* [Work to complete]: Whenever a line in the data holds the string "item", pull that line out.

Entries provided Start Marker

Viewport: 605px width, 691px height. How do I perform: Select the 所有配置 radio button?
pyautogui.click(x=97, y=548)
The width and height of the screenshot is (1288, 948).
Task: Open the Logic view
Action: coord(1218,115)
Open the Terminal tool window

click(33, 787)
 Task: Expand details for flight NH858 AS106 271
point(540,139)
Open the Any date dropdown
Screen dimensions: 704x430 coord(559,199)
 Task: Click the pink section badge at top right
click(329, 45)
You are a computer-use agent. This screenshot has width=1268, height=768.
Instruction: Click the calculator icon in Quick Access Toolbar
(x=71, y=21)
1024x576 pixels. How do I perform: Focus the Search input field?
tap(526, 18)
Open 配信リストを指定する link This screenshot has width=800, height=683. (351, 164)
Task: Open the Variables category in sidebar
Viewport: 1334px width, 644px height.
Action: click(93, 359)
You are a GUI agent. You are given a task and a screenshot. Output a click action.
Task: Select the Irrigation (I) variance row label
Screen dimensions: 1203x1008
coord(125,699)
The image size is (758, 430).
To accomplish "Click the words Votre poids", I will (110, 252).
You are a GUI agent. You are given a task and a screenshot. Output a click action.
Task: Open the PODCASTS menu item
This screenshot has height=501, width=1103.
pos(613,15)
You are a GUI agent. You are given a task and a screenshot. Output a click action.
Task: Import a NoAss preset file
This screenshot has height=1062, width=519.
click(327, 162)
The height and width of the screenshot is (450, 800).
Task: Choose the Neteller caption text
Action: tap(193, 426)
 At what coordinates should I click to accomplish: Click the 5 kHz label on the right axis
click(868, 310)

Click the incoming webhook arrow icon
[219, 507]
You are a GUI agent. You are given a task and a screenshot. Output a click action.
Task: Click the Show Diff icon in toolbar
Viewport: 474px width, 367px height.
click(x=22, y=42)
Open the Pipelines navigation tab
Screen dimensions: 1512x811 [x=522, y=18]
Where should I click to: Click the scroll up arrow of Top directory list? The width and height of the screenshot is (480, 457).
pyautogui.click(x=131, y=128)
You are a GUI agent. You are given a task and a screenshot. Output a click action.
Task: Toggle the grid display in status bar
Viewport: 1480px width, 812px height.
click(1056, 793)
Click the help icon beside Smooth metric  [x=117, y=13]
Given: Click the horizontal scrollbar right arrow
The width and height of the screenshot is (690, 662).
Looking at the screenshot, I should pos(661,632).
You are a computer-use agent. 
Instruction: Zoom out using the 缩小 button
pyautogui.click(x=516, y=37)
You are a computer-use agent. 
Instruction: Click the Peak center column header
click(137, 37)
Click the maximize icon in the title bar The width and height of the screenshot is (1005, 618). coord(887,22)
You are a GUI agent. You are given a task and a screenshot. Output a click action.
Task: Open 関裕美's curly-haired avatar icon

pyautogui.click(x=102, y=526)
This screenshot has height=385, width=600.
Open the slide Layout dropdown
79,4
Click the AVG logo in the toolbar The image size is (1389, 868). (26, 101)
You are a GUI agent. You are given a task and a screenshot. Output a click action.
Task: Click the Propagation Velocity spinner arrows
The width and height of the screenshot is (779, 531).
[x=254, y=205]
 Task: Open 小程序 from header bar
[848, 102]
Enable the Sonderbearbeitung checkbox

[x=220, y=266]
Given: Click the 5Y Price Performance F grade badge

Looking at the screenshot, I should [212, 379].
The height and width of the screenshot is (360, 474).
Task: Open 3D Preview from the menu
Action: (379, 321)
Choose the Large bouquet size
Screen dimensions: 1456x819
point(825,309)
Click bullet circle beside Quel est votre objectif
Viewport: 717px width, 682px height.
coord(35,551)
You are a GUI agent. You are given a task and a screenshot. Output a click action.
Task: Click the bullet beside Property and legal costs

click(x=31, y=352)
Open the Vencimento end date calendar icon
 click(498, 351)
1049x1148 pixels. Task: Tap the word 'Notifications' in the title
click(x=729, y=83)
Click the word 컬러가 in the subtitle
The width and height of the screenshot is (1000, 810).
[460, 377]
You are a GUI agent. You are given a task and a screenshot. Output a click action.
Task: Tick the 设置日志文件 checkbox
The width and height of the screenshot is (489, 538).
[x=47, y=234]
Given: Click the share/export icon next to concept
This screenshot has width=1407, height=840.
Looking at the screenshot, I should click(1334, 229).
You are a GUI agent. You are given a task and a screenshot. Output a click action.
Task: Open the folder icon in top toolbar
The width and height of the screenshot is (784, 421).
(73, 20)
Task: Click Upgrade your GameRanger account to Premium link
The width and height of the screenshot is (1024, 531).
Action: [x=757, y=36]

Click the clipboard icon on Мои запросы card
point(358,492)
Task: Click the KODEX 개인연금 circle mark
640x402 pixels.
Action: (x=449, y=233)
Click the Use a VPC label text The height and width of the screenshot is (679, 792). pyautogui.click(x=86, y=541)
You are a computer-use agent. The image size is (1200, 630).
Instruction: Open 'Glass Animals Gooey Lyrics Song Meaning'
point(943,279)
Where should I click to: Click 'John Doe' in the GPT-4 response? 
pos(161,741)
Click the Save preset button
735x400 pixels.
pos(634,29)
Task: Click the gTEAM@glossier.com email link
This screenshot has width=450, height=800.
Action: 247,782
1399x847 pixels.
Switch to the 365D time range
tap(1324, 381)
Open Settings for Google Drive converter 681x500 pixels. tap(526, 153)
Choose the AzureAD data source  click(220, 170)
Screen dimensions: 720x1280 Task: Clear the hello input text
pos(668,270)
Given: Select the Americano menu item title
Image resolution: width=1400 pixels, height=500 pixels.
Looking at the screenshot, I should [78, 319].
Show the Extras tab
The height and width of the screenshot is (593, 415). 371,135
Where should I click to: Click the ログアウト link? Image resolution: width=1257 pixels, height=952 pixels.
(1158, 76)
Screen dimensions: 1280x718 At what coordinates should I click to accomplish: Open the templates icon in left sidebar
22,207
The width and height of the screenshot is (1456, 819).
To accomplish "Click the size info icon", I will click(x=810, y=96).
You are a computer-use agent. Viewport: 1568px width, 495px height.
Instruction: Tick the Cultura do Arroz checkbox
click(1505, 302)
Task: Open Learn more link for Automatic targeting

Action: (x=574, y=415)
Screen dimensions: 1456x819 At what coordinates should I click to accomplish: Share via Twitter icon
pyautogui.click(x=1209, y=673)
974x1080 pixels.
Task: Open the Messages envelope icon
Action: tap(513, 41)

Entries provided End Marker

* [Written solution]:
Task: Open the PODCASTS menu item
Given: Select the Americano menu item title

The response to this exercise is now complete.